Immutep Limited, a late-stage immunotherapy company, has announced two poster presentations at the European Society for Medical Oncology (ESMO) Congress 2025 that highlight the company's focus on changing the treatment paradigm in first-line non-small cell lung cancer (1L NSCLC). The data from the investigator-initiated INSIGHT-003 trial, with a cut-off date of 01 September 2025, showed that the novel combination of eftilagimod alfa (efti) with KEYTRUDA® (pembrolizumab) and chemotherapy (carboplatin/pemetrexed) has generated strong objective response rates (ORR) and disease control rates (DCR) in 51 evaluable patients with advanced or metastatic non-squamous 1L NSCLC across all PD-L1 expression levels. Notably, the ORR and DCR reported in INSIGHT-003 outperform historical controls irrespective of PD-L1 levels. This is particularly important for patients with low and no PD-L1 (TPS <50%), who represent over two-thirds of the 1L NSCLC patient population and for whom PD-(L)1 inhibitors typically perform suboptimally. In patients with TPS <50% (N=47), the combination with efti has achieved a strong and improved 61.7% ORR (with an additional partial response since 06 May 2025 data cutoff) as compared to historical control of 40.8%. The combination with efti continues to have a favorable safety profile. Additionally, a Trial in Progress ePoster for the TACTI-004 Phase III trial, evaluating the same immunotherapy/chemotherapy combination used in INSIGHT-003, was presented at ESMO Congress 2025.

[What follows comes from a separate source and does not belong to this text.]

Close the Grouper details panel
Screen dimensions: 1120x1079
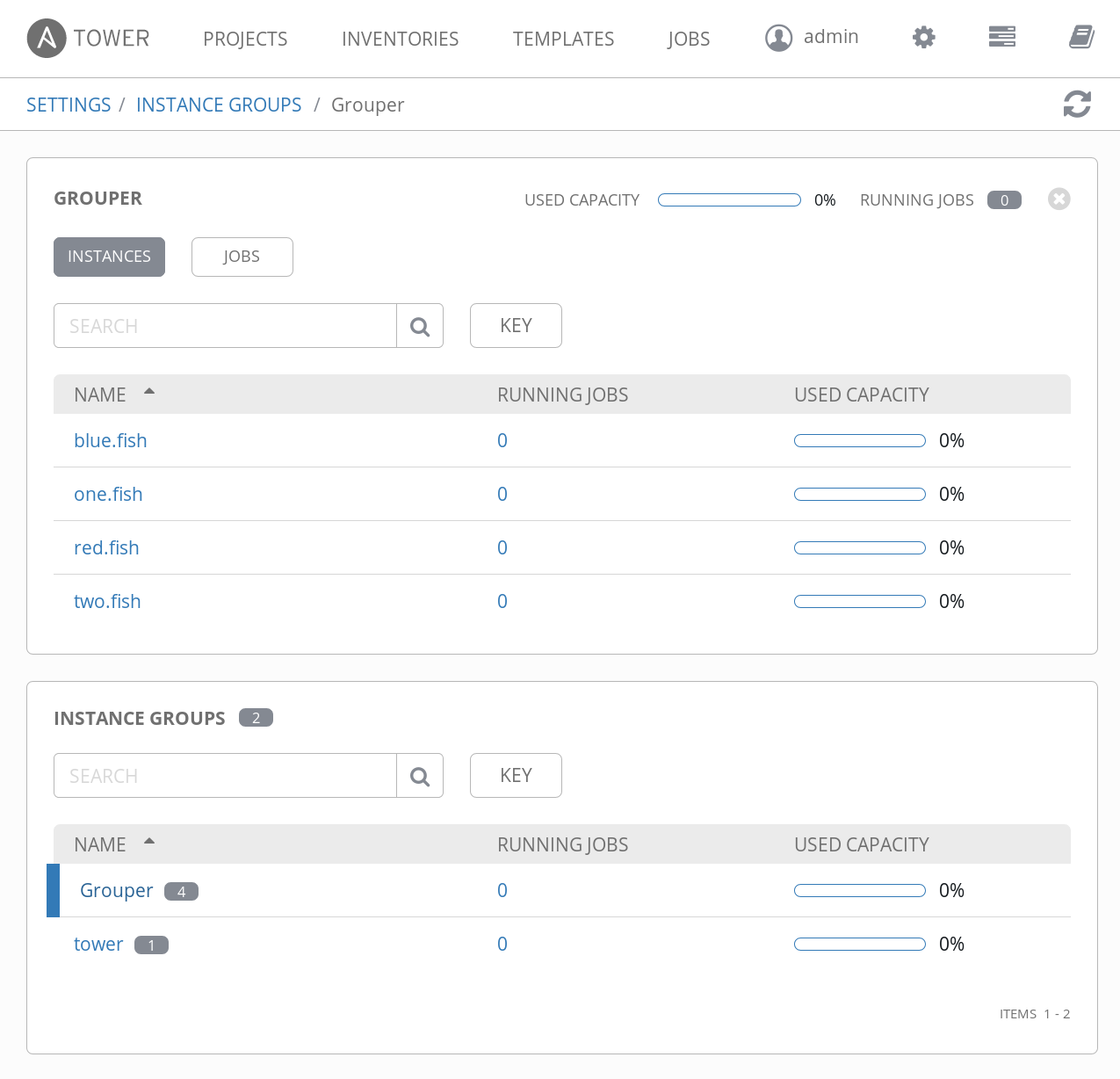(x=1059, y=199)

Immutep is increasingly confident that efti can set a new standard of care as first-line treatment for non-small cell lung cancer patients through its pivotal TACTI-004 Phase III trial, supported by strong data from multiple clinical trials evaluating efti in lung cancer including INSIGHT-003. Efti has safely and consistently delivered impressive improvements in response rates and progression-free survival compared to KEYTRUDA alone or with chemotherapy, and these have translated into compelling overall survival, especially in patients with PD-L1 expression under 50%, who have a high unmet need and represent more than two-thirds of the 1L NSCLC patient population.